In reality, the actual Maginot Line proved considerably more functional than memory has served. The true flaw in French military strategy during the opening days of World War II lay not in reliance on the Maginot fortifications but in the army’s neglect to exploit the military opportunities the Line created. In other words, the border defense performed as envisioned, but the other military arms supported it insufficiently to halt the Germans. The French squandered the opportunity not because the Maginot Line existed but because they failed to utilize their own defensive plan properly.
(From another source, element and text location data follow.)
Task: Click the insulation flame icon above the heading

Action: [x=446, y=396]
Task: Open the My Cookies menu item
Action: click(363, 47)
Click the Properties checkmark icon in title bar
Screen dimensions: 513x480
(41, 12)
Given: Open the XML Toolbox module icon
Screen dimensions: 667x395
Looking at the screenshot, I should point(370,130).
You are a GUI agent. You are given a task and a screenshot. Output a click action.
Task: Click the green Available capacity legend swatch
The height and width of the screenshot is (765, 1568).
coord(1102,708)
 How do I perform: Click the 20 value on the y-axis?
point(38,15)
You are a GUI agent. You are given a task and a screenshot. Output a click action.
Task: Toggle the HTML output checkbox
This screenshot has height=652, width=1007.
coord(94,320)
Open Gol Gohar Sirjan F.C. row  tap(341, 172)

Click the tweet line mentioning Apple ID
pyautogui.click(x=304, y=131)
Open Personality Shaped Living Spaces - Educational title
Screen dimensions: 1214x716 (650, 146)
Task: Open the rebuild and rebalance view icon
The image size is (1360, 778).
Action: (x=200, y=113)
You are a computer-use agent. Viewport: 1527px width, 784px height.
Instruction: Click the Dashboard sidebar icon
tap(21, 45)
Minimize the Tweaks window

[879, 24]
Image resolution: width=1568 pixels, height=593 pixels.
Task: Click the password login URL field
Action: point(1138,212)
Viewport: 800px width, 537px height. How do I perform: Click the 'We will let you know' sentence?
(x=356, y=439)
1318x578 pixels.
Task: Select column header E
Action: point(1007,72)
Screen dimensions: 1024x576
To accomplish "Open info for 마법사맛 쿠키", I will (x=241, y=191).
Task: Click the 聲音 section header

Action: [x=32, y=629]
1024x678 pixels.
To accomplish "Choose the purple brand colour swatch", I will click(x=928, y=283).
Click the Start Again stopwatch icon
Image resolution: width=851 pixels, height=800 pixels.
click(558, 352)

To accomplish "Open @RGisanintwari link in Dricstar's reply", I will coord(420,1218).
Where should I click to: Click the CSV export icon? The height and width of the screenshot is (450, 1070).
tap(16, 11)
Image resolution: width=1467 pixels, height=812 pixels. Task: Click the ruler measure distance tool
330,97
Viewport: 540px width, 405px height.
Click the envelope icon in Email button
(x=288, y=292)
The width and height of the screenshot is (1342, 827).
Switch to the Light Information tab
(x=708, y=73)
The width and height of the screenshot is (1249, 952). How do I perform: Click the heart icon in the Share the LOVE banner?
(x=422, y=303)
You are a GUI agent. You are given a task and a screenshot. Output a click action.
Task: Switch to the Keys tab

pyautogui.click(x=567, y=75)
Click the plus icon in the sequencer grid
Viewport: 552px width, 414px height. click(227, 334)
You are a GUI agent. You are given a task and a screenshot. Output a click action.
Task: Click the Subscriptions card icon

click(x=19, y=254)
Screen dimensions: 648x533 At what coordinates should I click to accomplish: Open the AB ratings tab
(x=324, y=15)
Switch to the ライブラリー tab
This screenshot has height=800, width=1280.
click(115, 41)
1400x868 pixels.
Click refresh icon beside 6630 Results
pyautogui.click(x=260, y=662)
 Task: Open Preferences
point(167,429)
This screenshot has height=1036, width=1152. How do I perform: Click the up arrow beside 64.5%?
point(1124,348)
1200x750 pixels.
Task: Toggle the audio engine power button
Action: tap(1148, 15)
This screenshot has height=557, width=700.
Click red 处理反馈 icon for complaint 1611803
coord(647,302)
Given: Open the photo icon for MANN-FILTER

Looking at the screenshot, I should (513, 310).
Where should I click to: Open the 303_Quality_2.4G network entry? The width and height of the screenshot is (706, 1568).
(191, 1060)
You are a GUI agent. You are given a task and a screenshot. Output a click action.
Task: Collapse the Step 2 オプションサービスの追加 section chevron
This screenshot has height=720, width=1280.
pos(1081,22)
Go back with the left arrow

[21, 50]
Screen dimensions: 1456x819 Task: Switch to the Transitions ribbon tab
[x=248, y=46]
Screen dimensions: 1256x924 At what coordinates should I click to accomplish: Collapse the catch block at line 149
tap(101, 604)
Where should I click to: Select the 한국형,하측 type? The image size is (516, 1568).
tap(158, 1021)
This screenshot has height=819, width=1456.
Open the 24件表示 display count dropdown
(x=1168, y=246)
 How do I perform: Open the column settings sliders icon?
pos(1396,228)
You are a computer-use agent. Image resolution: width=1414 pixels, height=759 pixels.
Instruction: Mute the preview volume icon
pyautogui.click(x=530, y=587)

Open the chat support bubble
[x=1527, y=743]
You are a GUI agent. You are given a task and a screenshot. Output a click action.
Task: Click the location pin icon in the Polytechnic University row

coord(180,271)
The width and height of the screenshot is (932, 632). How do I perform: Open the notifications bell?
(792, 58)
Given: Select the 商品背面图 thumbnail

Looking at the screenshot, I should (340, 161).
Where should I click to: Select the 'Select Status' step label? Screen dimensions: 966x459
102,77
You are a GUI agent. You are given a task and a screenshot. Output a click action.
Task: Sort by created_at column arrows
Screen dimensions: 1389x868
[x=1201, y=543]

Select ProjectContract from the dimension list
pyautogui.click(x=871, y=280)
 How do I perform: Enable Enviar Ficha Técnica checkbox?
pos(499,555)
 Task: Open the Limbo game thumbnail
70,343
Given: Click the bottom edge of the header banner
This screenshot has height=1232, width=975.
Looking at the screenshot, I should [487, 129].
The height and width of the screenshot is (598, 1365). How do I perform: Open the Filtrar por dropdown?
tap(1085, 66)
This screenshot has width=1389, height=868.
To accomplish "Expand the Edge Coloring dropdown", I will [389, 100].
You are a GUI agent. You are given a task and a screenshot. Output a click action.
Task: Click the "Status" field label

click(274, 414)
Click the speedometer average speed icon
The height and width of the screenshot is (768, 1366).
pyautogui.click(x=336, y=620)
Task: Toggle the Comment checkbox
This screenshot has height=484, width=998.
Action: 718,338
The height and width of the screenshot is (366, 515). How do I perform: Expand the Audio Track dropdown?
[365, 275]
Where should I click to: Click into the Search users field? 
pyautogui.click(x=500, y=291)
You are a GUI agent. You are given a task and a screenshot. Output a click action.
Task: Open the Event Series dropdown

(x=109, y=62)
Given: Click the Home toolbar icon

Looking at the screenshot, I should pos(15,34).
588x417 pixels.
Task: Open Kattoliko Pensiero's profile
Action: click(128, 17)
This was what brought about the stasis along the Western Front near the end of 1939, a short period of time now referred to as the Phoney War, during which the Western Allies awaited some sort of action by the Nazis. Ultimately, the Allies had not expected the Germans would be able to move armored units through the Ardennes Forests, a heavily wooded region spanning parts of Belgium, France and the Netherlands. To their great surprise, the Germans had no trouble rolling across these lands in the span of weeks, and by invading France from the north, the Germans simply avoided the Maginot Line. The French surrendered in June 1940, and the British narrowly escaped disaster by transporting thousands of soldiers and equipment across the English Channel at Dunkirk. Thus, by the middle of 1940, the Axis powers and the Soviet Union had overrun nearly all of Europe, and with France out of the war and the Americans not yet fighting in it, Great Britain virtually stood alone.